Rebecca eut un regard un peu fuyant, puis esquissa un petit sourire inquiétant alors que ses yeux se posaient à nouveau sur les deux occupants des poufs de son salon. La lumière tamisée qui baignait en permanence son appartement et les ombres que projetait une bougie qu'elle avait allumée, lui donnait des airs de prophétesse s'apprêtant à prononcer un langage interdit.

- Qui parle de lui demander son avis...

- Quoi, tu veux qu'on se fasse suspendre une deuxième fois dès notre retour.

- Non, non...

Un peu soulagée, Charlie s'enfonça d'un peu plus dans le siège.

- Non, on ne va pas attendre notre retour. On va s'infiltrer dans l'institut !

Charlie, qui avait pris une chips, manqua de s'étouffer.

- T'es complétement folle, constata Camille.
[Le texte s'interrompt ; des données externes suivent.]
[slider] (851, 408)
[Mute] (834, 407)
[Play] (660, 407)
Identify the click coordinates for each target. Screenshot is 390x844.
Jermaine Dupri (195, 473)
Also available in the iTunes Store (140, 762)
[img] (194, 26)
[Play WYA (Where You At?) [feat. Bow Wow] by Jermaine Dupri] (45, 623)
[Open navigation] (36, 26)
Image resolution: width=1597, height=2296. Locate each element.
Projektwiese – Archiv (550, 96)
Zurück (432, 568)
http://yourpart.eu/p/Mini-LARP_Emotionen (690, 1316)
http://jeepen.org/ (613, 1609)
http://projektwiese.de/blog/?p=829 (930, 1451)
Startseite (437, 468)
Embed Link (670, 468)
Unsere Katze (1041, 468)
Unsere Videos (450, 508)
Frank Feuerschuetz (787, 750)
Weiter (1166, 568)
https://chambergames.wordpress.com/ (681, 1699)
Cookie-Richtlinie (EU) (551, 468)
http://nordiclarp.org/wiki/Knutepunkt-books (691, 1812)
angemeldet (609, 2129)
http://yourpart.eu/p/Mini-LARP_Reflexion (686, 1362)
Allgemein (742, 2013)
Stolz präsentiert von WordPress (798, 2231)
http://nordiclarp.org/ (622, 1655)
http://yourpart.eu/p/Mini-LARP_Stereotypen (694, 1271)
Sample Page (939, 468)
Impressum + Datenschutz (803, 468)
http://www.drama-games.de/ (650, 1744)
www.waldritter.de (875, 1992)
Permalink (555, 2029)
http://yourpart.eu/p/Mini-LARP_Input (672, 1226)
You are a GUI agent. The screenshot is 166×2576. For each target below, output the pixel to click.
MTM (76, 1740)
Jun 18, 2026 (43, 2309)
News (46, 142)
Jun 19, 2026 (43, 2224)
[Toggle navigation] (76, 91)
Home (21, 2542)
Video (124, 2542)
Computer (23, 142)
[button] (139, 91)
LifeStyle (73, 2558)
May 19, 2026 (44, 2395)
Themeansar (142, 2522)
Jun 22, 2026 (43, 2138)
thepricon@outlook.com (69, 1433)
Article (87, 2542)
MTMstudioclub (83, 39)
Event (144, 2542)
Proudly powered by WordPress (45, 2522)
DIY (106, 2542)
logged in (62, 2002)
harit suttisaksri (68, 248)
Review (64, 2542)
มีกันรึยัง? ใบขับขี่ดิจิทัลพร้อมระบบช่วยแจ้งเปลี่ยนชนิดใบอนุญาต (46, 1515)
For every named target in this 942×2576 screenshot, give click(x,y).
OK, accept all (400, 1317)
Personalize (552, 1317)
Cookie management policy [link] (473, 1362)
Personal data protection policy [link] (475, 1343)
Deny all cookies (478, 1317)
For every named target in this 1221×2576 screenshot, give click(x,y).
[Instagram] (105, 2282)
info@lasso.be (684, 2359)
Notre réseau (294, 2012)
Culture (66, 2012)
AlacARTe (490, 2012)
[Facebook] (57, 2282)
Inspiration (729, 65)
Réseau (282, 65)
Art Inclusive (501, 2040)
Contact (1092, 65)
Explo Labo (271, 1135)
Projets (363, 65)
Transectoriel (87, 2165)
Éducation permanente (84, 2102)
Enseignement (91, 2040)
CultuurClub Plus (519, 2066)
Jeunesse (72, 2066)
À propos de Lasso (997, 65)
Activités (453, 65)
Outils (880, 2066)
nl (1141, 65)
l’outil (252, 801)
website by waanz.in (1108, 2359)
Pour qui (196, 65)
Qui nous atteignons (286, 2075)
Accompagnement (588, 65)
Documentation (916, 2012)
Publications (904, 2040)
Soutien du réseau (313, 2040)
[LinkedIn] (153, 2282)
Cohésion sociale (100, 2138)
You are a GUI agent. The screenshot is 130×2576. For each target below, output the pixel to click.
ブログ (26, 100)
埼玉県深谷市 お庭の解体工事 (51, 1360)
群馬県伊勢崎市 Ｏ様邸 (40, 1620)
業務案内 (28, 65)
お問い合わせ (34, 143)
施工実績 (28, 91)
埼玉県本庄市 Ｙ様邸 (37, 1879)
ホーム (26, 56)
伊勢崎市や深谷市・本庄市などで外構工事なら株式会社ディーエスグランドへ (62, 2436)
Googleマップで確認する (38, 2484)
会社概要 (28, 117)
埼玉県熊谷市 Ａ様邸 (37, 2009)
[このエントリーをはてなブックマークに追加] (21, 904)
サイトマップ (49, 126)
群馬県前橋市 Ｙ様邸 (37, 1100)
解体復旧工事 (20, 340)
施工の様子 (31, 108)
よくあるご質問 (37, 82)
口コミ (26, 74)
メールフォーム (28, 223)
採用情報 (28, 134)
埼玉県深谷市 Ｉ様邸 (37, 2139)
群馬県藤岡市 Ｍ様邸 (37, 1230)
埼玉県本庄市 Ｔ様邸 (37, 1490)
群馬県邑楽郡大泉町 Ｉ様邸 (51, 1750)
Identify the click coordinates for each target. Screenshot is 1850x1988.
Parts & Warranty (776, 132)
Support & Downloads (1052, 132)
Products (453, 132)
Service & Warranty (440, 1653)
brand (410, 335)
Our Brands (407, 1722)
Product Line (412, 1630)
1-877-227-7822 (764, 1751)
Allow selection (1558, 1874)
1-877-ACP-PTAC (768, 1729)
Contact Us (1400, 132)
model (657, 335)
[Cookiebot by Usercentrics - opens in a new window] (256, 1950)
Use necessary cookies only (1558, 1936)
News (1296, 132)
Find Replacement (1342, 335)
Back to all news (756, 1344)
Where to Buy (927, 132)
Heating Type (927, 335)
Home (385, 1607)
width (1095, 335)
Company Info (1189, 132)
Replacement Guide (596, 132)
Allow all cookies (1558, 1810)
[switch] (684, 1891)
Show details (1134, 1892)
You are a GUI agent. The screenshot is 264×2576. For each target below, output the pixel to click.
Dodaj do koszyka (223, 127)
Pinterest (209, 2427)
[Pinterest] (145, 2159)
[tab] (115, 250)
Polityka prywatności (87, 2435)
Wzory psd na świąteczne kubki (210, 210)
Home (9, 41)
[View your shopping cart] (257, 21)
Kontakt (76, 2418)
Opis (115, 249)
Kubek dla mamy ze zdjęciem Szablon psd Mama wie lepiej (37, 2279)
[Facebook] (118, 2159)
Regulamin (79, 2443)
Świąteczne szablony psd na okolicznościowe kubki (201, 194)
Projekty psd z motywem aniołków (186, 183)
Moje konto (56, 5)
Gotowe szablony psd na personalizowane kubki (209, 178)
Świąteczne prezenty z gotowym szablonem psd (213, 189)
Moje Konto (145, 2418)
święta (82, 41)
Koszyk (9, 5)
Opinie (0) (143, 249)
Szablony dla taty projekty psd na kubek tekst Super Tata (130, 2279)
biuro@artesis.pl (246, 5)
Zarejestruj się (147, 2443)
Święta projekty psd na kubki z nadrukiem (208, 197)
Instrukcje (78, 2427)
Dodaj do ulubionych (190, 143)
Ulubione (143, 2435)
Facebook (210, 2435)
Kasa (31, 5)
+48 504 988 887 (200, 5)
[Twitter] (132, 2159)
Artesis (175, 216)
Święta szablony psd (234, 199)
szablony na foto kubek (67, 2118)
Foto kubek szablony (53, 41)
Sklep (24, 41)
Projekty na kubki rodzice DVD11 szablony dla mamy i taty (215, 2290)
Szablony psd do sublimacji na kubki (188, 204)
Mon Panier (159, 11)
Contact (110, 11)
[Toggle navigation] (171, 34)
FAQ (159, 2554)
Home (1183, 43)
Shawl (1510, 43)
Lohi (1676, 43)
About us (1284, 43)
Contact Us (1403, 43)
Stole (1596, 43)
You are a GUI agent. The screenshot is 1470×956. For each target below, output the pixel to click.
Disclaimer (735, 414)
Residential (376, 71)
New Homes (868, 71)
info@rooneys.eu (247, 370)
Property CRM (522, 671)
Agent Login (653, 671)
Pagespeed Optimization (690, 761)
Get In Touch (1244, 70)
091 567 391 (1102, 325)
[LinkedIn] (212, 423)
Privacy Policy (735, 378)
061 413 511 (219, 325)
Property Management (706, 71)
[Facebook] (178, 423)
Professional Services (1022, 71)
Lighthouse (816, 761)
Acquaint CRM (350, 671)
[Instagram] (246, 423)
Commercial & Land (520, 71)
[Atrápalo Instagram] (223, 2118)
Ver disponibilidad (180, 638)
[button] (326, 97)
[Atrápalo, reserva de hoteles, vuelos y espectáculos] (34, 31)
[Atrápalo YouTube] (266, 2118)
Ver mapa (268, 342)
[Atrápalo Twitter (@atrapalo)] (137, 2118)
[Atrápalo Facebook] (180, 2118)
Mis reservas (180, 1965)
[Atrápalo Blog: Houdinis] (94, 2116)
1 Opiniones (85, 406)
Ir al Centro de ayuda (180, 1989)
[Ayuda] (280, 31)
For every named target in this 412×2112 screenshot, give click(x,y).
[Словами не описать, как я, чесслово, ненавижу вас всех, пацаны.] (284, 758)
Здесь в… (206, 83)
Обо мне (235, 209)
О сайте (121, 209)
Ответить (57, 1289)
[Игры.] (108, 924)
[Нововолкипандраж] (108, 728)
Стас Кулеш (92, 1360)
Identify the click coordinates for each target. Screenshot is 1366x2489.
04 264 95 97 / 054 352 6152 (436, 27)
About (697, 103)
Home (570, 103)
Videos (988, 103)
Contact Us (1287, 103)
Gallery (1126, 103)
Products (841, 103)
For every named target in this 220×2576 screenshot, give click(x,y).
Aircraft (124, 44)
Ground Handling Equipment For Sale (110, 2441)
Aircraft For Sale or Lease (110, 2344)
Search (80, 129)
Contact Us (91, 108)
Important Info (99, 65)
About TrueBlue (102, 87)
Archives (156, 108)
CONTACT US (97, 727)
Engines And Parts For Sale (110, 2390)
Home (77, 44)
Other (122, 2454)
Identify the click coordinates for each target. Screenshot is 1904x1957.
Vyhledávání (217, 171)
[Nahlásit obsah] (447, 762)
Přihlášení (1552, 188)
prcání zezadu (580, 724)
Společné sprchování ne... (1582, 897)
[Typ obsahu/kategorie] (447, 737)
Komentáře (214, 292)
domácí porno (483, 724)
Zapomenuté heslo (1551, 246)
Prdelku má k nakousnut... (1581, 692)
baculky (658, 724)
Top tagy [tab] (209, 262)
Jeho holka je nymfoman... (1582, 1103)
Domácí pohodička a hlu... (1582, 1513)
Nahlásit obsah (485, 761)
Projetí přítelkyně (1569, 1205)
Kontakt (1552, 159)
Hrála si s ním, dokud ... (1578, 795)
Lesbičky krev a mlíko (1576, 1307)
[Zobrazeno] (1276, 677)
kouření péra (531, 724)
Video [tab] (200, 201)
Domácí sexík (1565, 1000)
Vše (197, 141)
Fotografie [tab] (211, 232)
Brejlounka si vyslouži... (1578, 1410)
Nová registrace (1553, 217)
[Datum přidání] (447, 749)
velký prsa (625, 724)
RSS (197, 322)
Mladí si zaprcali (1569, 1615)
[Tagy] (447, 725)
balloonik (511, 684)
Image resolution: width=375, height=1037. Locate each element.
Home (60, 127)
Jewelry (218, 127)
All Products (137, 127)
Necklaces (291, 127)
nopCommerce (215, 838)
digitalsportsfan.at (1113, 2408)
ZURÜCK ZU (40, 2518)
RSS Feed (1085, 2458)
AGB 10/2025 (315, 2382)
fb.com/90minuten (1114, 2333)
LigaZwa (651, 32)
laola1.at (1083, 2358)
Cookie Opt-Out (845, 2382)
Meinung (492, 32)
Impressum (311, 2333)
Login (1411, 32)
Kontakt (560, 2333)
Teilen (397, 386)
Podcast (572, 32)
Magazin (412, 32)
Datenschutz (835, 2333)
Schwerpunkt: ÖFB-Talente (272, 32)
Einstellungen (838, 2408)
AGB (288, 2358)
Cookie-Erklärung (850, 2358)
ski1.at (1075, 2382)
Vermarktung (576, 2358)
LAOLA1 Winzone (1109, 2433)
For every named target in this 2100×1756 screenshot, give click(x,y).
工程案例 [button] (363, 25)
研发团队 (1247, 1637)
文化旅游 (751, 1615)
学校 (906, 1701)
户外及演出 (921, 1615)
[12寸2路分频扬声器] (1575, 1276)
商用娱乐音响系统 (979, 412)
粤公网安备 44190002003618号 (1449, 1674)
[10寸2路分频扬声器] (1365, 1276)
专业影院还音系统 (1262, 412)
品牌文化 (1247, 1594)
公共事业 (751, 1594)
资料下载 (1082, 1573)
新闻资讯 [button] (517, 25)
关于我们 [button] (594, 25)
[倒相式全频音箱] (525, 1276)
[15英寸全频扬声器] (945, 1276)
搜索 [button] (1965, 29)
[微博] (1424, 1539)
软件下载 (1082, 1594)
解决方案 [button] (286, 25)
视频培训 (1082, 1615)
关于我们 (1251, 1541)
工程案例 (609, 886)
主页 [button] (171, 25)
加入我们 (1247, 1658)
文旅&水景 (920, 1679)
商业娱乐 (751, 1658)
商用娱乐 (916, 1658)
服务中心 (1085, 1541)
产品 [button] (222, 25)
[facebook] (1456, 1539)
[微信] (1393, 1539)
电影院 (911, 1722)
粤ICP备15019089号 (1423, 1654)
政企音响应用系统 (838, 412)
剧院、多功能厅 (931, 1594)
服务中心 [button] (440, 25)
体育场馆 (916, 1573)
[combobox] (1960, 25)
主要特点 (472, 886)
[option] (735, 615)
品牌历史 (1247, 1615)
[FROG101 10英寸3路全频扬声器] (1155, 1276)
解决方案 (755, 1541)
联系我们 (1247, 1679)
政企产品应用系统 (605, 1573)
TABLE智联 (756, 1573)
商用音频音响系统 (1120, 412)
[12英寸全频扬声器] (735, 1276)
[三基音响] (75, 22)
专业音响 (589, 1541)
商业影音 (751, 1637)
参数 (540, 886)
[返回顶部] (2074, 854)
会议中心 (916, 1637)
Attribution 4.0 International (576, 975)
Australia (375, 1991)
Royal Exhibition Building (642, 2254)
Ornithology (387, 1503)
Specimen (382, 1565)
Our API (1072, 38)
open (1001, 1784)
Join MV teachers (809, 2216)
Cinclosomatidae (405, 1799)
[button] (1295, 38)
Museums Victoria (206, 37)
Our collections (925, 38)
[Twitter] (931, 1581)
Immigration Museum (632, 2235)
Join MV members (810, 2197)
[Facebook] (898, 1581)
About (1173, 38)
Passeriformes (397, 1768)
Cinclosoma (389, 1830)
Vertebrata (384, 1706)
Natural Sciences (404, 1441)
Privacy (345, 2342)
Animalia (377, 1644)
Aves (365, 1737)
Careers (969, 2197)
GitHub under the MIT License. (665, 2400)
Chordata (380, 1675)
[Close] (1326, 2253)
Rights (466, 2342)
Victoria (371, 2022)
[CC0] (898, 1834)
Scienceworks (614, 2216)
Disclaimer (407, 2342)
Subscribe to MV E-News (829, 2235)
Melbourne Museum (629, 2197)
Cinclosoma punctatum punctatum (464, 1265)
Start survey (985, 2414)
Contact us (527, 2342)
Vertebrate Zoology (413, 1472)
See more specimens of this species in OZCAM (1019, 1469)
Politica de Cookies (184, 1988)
- Il n'y a que ceux qui suivent les fous qui le sont vraiment. Et crois-moi, tu vas venir avec nous, mon petit Camille.

- Tu peux courir, Becky.

Rebecca grogna à la mention du surnom qu'elle détestait et allait répondre de plus belle quand Charlie la coupa.

- Tu comptes t'y prendre comment pour entrer ?

- Quoi !? s'exclama Camille, tournant brusquement la tête vers elle.

- Par la porte principale, avec le badge du stagiaire. Demain soir.

- Et comment tu penses le lui piquer ?

- Oh, il va me le donner lui-même. Je viens de lui promettre un ciné par texto. Il n'a même pas hésité un peu. Merci pour l'idée d'ailleurs.

- Non mais c'est pas possible d'être aussi nul ! Si c'était pas pour nous, je le ferais virer sur le champ. Il se rend compte de ce qu'il fait ? Bon...

- Comment ça "bon" ? intervint Camille. Mais vous êtes malades ? L'institut appartient à l'État. Si on se fait prendre, c'est la prison.

- Mais non... on a presque le droit de faire ça.

- Non. Camille a raison, Rebecca. C'est ridicule de prendre autant de risques. On va trouver autre chose.

- Mais...

Ne trouvant plus d'arguments qui rivaliseraient avec les risques encourus, Rebecca soupira et posa son appareil sur la table.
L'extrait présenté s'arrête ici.